Commentary

Blues' inadequacies mean more hard work for coach

Maurizio Sarri is, like most of his fellow Premier League super coaches, unlike his predecessor, an ideologue: he has a set way of playing, a brand of football - Sarriball - and he will not diverge from his principles.

He will not, as Antonio Conte so dramatically and successfully did, change his system to fit the resources at his disposal.

Instead, it will be the players who are subjugated to the system - some will fit, some will not.

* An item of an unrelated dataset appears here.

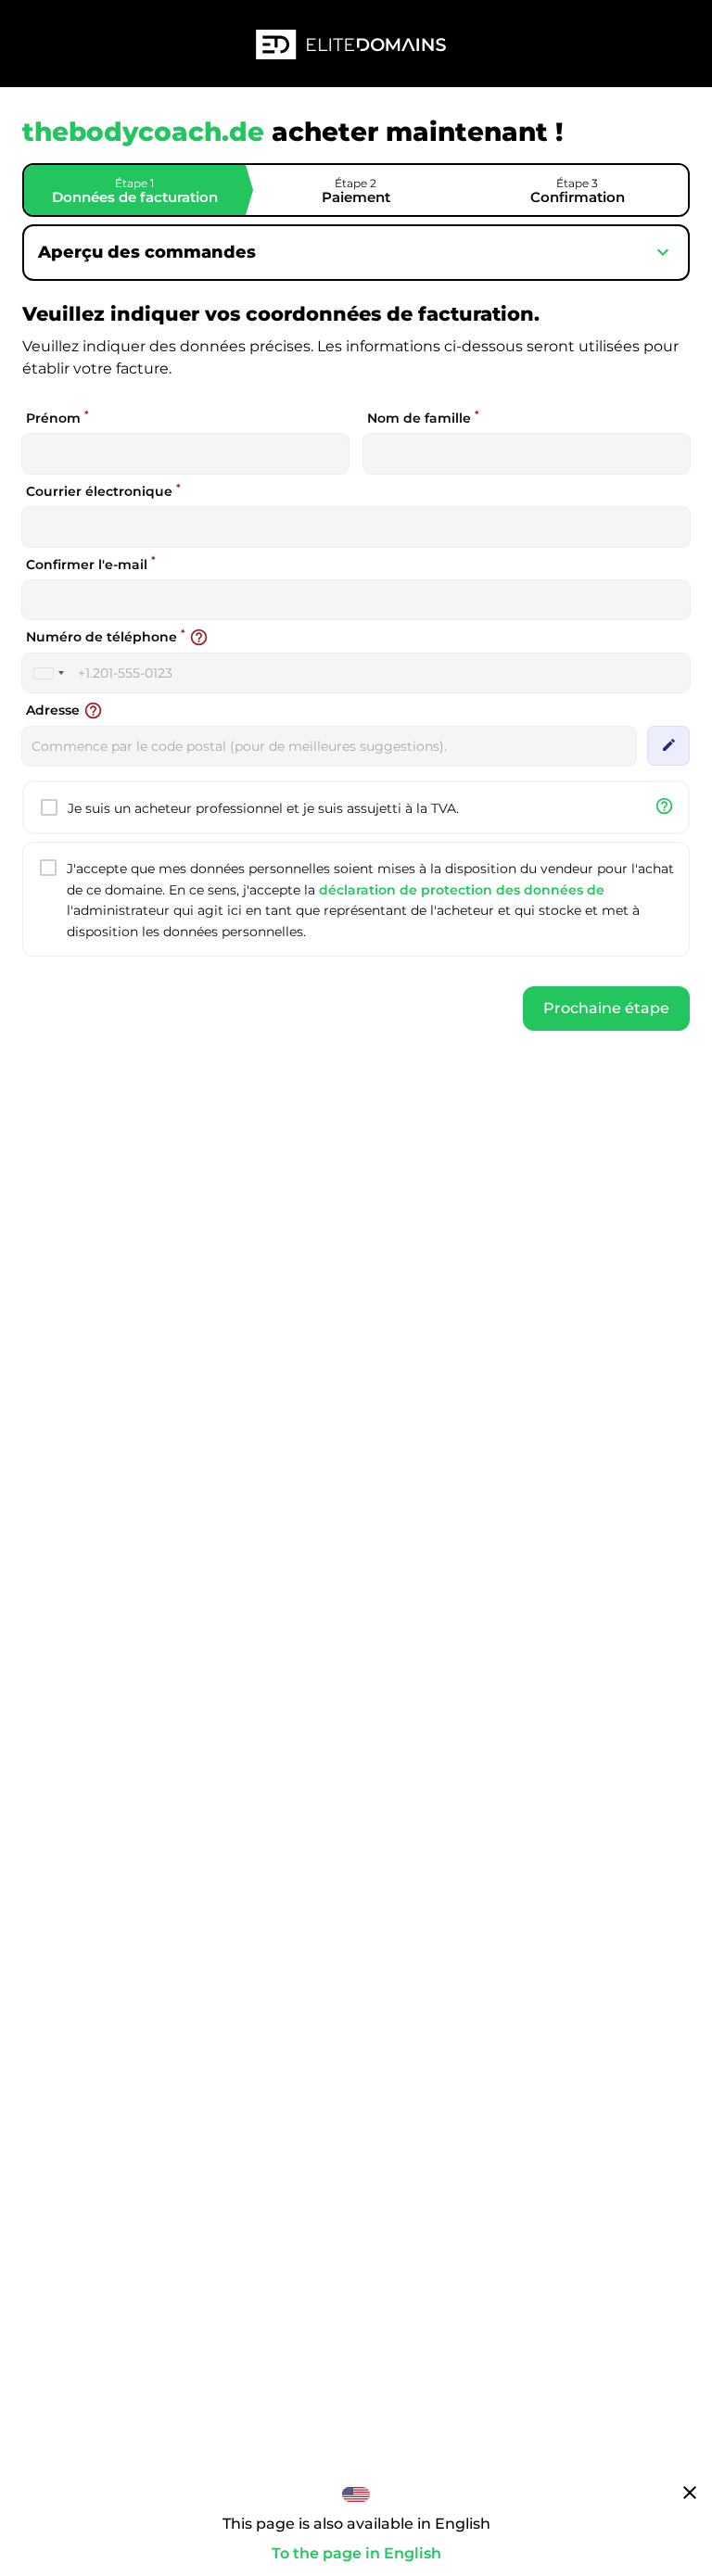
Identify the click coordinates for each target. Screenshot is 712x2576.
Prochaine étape (606, 1008)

One principle the 59-year-old Sarri will not compromise is his preference for a tracksuit in the dugout: sure enough, there he was, liveried in royal-blue athleisure during his Chelsea side's 2-0 defeat by Manchester City in the Community Shield on Sunday.

Other Sarri trademarks are more tailored, like his 4-3-3 formation. Cesar Azpilicueta, who has filled in serenely at centre-back for the past two seasons, is back in his "natural" position of right-back.

Without the security of an extra defender, the rivets in Chelsea's back four will have to be that much tighter. That is likely to have implications for David Luiz and Marcos Alonso, two attacking defenders who can look princely as they canter out of defence, manes flowing, but somewhat more dishevelled going backwards.

Sarri talked up Luiz's importance before the match but would not have enjoyed the way the Brazilian stood off far too deep for Sergio Aguero's first goal, then didn't track him for his second.

During a water break, Luiz received an instruction communicated by his Italian manager hitting the heel of one hand into the palm of the other, which looked like "Get tighter!".

Luiz's accomplished long diagonal passing may prove useful, but first he must prove he can cut it in a back four.

Midfield is another area of intrigue. Jorginho, £50.4 million (S$89.5 million) acquisition from Sarri's Napoli outfit, will fill the deep-lying role. Signs of his influence were a little hard to discern, to be honest.

Asked what he most admired about Guardiola, Sarri said: "The ability to personalise his team and give them an identity."
​It is surely Sarri's ambition to emulate that at Chelsea, but it is the kind of work that takes time.

N'Golo Kante, vastly missed here, will take one of the slightly more advanced slots when he returns, a role that may entail a slight shift in emphasis from scuttling to shuttling.

The other midfield slot - which in the Sarri prototype demands a mix of creativity and long-striding dynamism - is very much up for grabs, so this was an important audition for Cesc Fabregas and Ross Barkley, neither of whom stated a compelling case.

Their inadequacies may yet open the door for Ruben Loftus-Cheek - or the chequebook of Roman Abramovich.

Up front, Alvaro Morata continues to look like a man whose hair product has a firmer hold than his confidence.

There is a sense that things are approaching a reckoning there, and for all the sharp-elbowed competence of Olivier Giroud, you wonder whether Sarri may be tempted to repeat the trick of converting a diminutive Belgian winger into a false nine, as he did at Napoli.

If it can work with Dries Mertens, maybe it can with Eden Hazard.

In one sense, this match was a good yardstick: Pep Guardiola's City are the undisputed standard-setters. Asked what he most admired about Guardiola, Sarri said: "The ability to personalise his team and give them an identity."

It is surely Sarri's ambition to emulate that at Chelsea, but it is the kind of work that takes time.

He got off to a slow start at Napoli, before the long hours on the training ground worked their magic: it would be unwise to read too much into this result.

All the same, this was a missed chance to make a deposit in the trophy cabinet. Sarri never did win a Cup at Napoli; he will not get the same indulgence at Chelsea.

The hard work starts here. And, as this broiling summer gives way to the cool of autumn, Sarri's seat is only going to get hotter.